EXTRACTED MATERIAL START

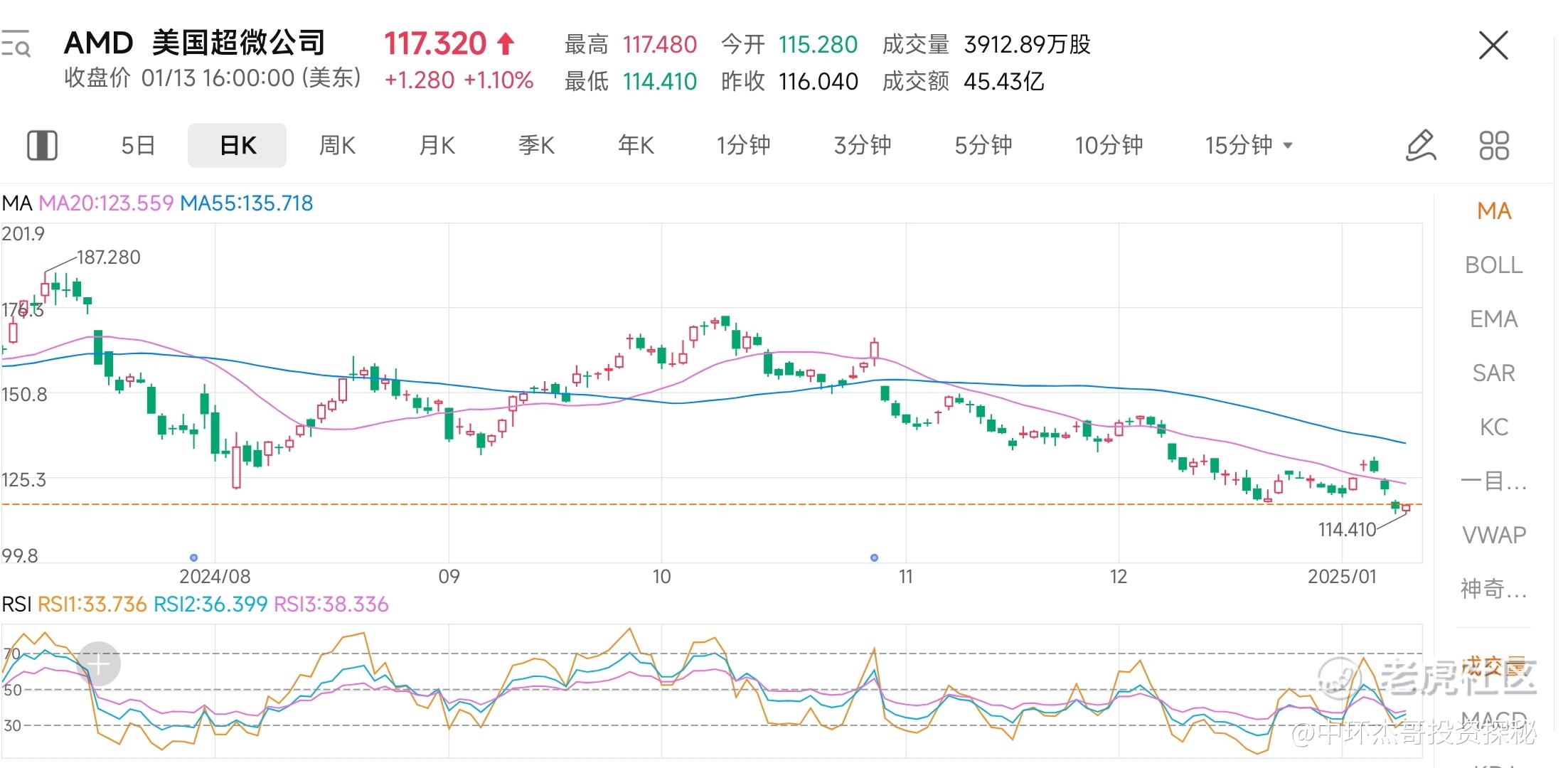The image size is (1568, 768).
Task: Click the event dot near 2024/08
Action: [x=194, y=558]
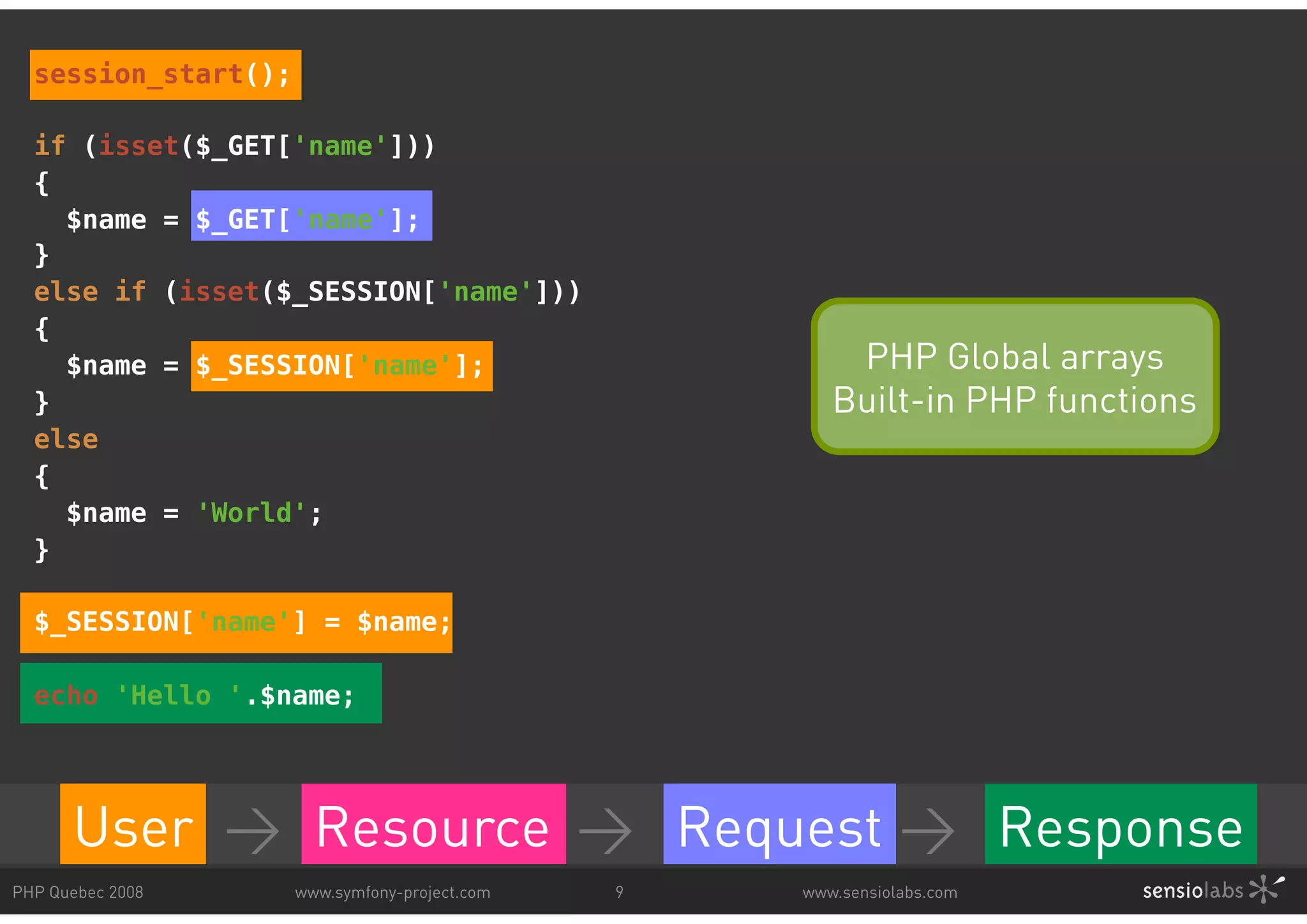Click the slide page number 9

(619, 892)
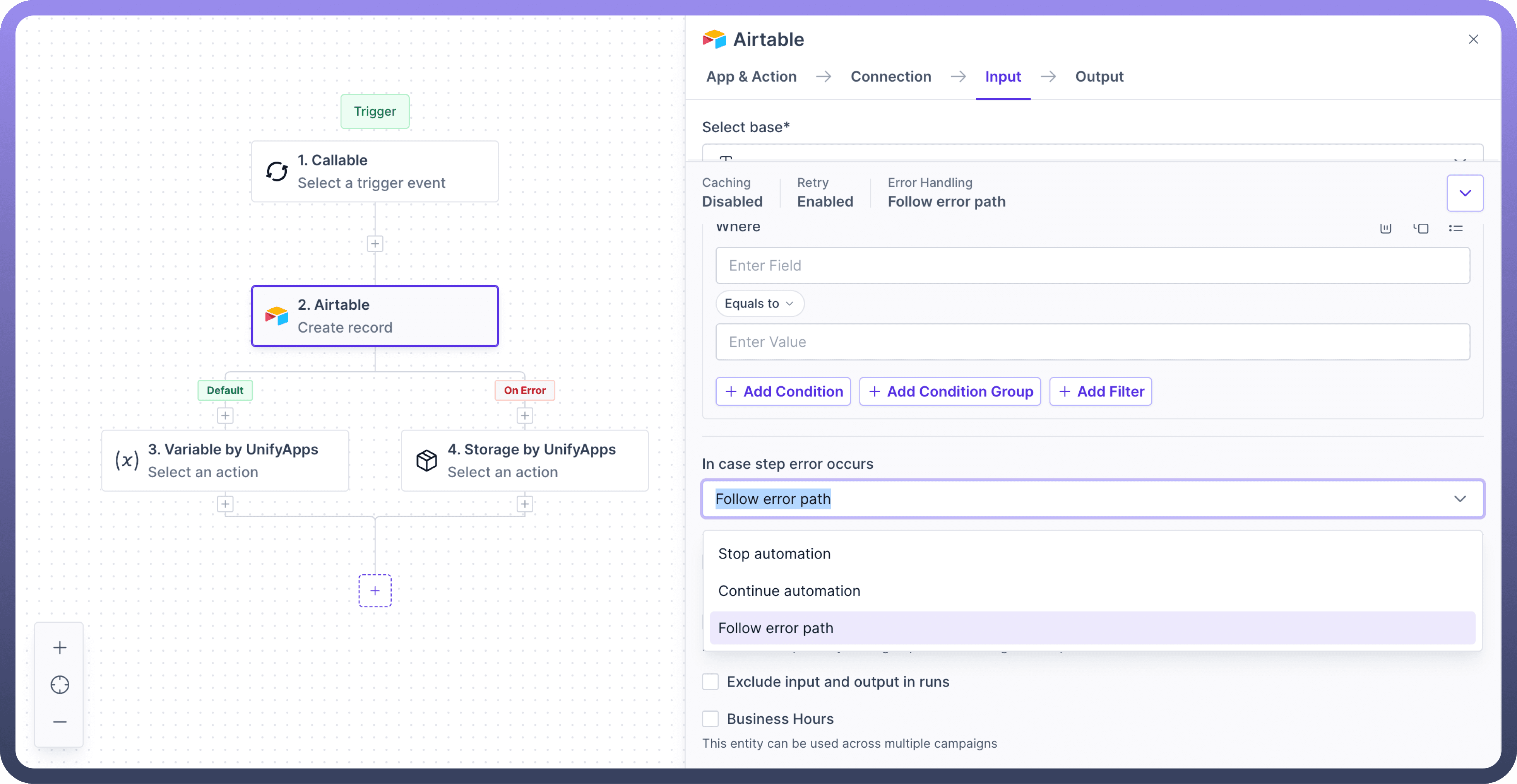
Task: Select Stop automation option
Action: click(774, 554)
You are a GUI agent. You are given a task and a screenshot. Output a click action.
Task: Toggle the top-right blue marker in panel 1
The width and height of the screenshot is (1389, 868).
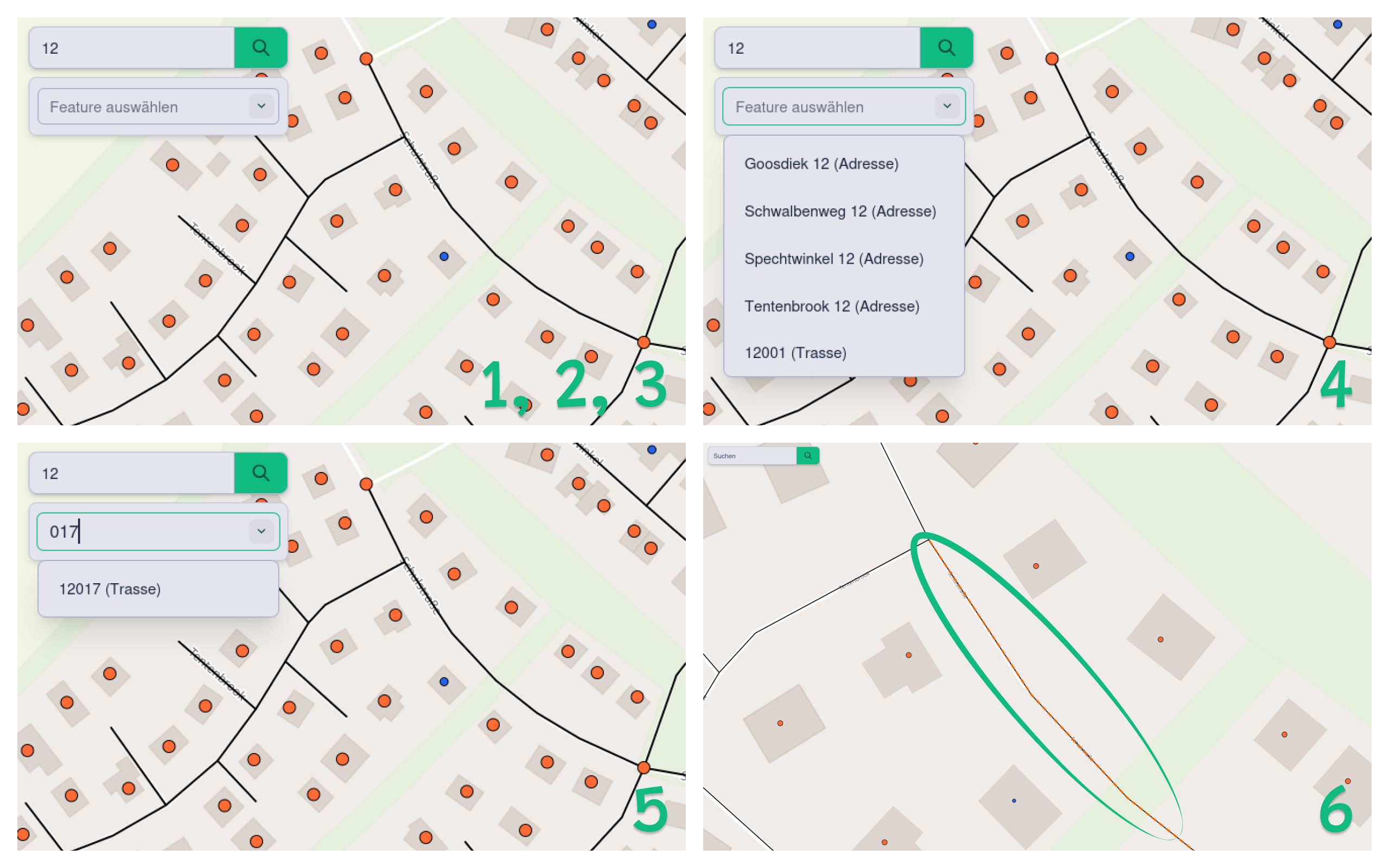[652, 23]
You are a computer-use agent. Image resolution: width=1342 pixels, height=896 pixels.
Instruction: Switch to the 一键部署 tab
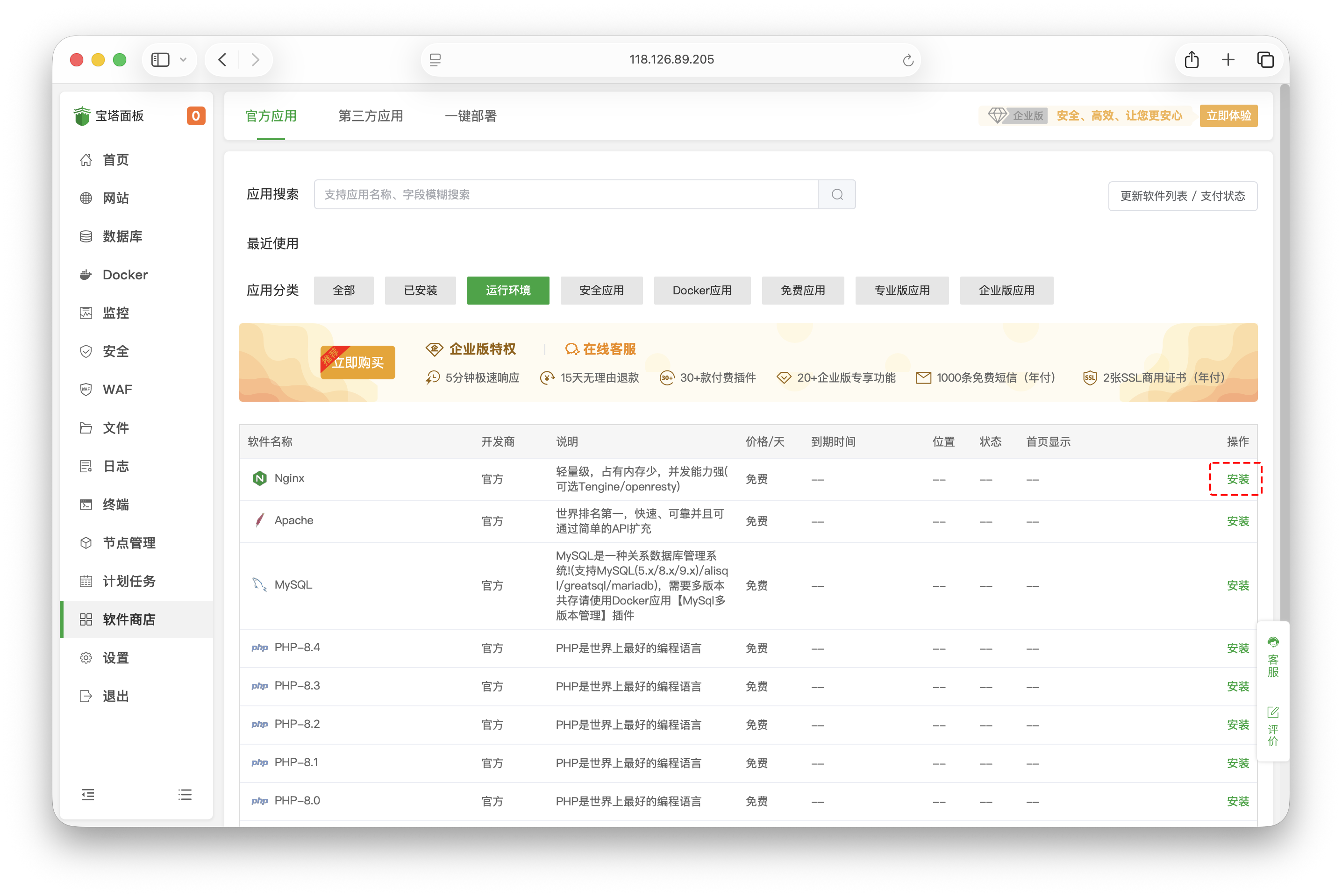point(471,116)
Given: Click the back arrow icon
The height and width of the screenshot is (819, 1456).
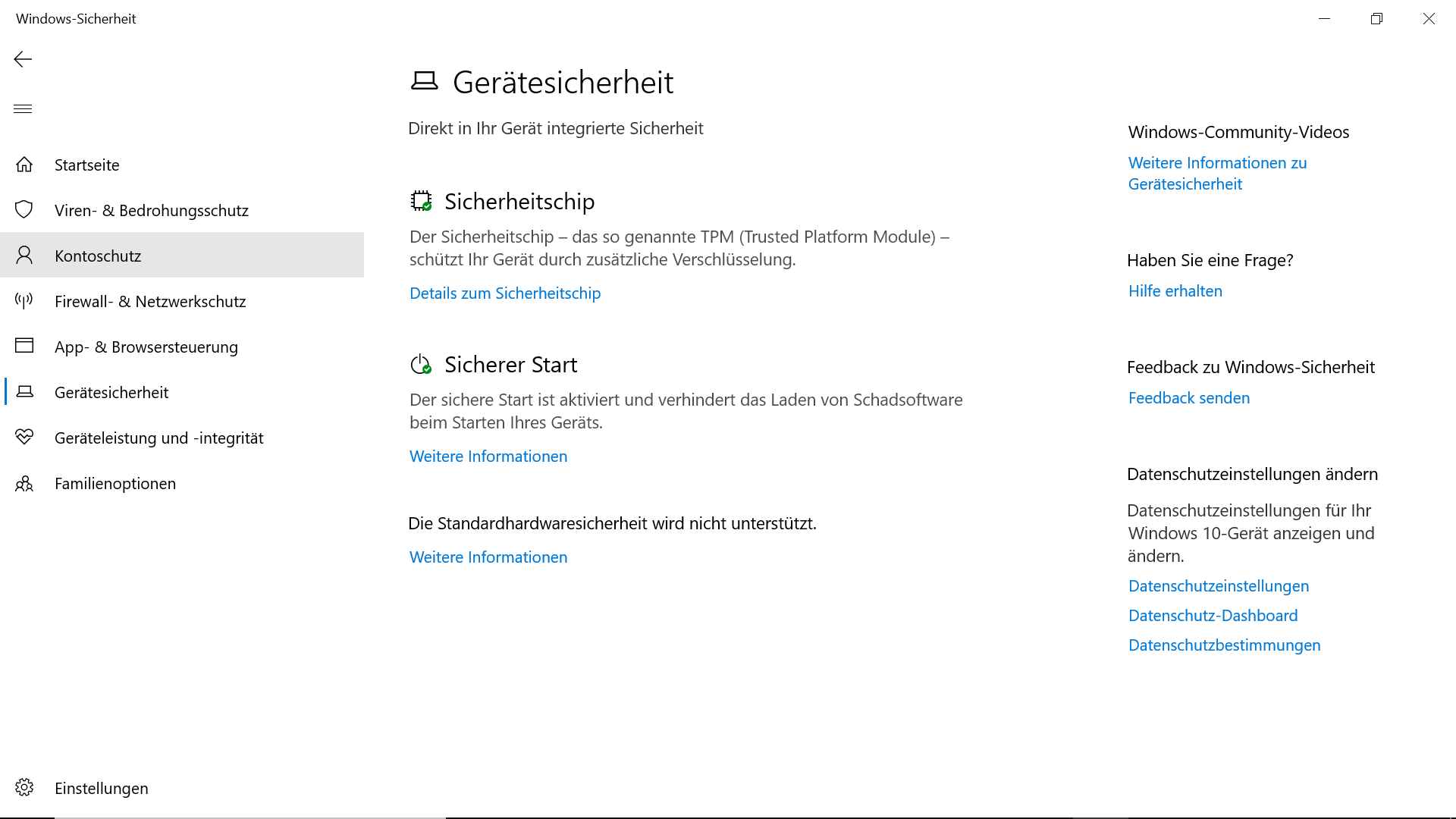Looking at the screenshot, I should (23, 59).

EXTRACTED MATERIAL END

● EXERCISE PROMPT: Each line from the one containing "The width and" through the last line of the entries above should be duplicated exactly, both included; leave out pictures and add nothing.

● SOLVED EXERCISE:
The width and height of the screenshot is (1389, 868).
[652, 23]
You are a computer-use agent. Image resolution: width=1342 pixels, height=896 pixels.
Instruction: Switch to the 一键部署 tab
point(471,116)
Given: Click the back arrow icon
The height and width of the screenshot is (819, 1456).
Looking at the screenshot, I should (23, 59).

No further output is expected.